Task description ->
Reproduce every line of the following listing without changing a single character.

[Items from a data source]
-- BEGIN --
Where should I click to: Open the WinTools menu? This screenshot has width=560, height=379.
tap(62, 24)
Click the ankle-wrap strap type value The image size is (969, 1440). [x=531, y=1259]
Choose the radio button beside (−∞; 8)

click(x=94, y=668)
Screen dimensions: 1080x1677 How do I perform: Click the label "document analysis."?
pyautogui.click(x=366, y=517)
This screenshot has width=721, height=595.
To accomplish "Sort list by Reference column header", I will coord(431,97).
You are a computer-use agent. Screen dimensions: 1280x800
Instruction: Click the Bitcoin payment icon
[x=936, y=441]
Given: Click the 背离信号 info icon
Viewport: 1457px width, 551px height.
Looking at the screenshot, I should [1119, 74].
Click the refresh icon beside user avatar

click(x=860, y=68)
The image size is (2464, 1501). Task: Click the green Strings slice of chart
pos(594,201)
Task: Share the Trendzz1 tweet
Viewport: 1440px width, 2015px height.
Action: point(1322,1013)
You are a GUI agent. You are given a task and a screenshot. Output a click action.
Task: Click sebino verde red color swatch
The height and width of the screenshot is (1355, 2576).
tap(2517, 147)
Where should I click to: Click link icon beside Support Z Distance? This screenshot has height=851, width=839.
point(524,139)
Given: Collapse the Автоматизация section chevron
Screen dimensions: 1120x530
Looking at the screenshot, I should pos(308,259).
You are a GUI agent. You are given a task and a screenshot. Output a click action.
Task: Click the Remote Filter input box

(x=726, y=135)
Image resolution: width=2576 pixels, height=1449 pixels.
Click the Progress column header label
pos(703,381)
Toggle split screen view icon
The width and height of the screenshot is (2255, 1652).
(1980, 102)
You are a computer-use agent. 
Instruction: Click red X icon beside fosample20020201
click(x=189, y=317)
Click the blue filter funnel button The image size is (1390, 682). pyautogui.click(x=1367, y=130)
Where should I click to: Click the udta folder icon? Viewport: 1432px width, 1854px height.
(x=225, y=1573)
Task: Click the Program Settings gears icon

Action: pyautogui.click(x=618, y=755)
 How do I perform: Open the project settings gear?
-- END --
Correct output ->
Where should I click to: Open the WinTools menu? This screenshot has width=560, height=379.
tap(62, 24)
Click the ankle-wrap strap type value The image size is (969, 1440). [x=531, y=1259]
Choose the radio button beside (−∞; 8)

click(x=94, y=668)
Screen dimensions: 1080x1677 How do I perform: Click the label "document analysis."?
pyautogui.click(x=366, y=517)
This screenshot has width=721, height=595.
To accomplish "Sort list by Reference column header", I will coord(431,97).
You are a computer-use agent. Screen dimensions: 1280x800
Instruction: Click the Bitcoin payment icon
[x=936, y=441]
Given: Click the 背离信号 info icon
Viewport: 1457px width, 551px height.
Looking at the screenshot, I should [1119, 74].
Click the refresh icon beside user avatar

click(x=860, y=68)
The image size is (2464, 1501). Task: Click the green Strings slice of chart
pos(594,201)
Task: Share the Trendzz1 tweet
Viewport: 1440px width, 2015px height.
Action: point(1322,1013)
You are a GUI agent. You are given a task and a screenshot. Output a click action.
Task: Click sebino verde red color swatch
The height and width of the screenshot is (1355, 2576).
tap(2517, 147)
Where should I click to: Click link icon beside Support Z Distance? This screenshot has height=851, width=839.
point(524,139)
Given: Collapse the Автоматизация section chevron
Screen dimensions: 1120x530
Looking at the screenshot, I should pos(308,259).
You are a GUI agent. You are given a task and a screenshot. Output a click action.
Task: Click the Remote Filter input box

(x=726, y=135)
Image resolution: width=2576 pixels, height=1449 pixels.
Click the Progress column header label
pos(703,381)
Toggle split screen view icon
The width and height of the screenshot is (2255, 1652).
(1980, 102)
You are a computer-use agent. 
Instruction: Click red X icon beside fosample20020201
click(x=189, y=317)
Click the blue filter funnel button The image size is (1390, 682). pyautogui.click(x=1367, y=130)
Where should I click to: Click the udta folder icon? Viewport: 1432px width, 1854px height.
(x=225, y=1573)
Task: Click the Program Settings gears icon

Action: pyautogui.click(x=618, y=755)
 How do I perform: Open the project settings gear?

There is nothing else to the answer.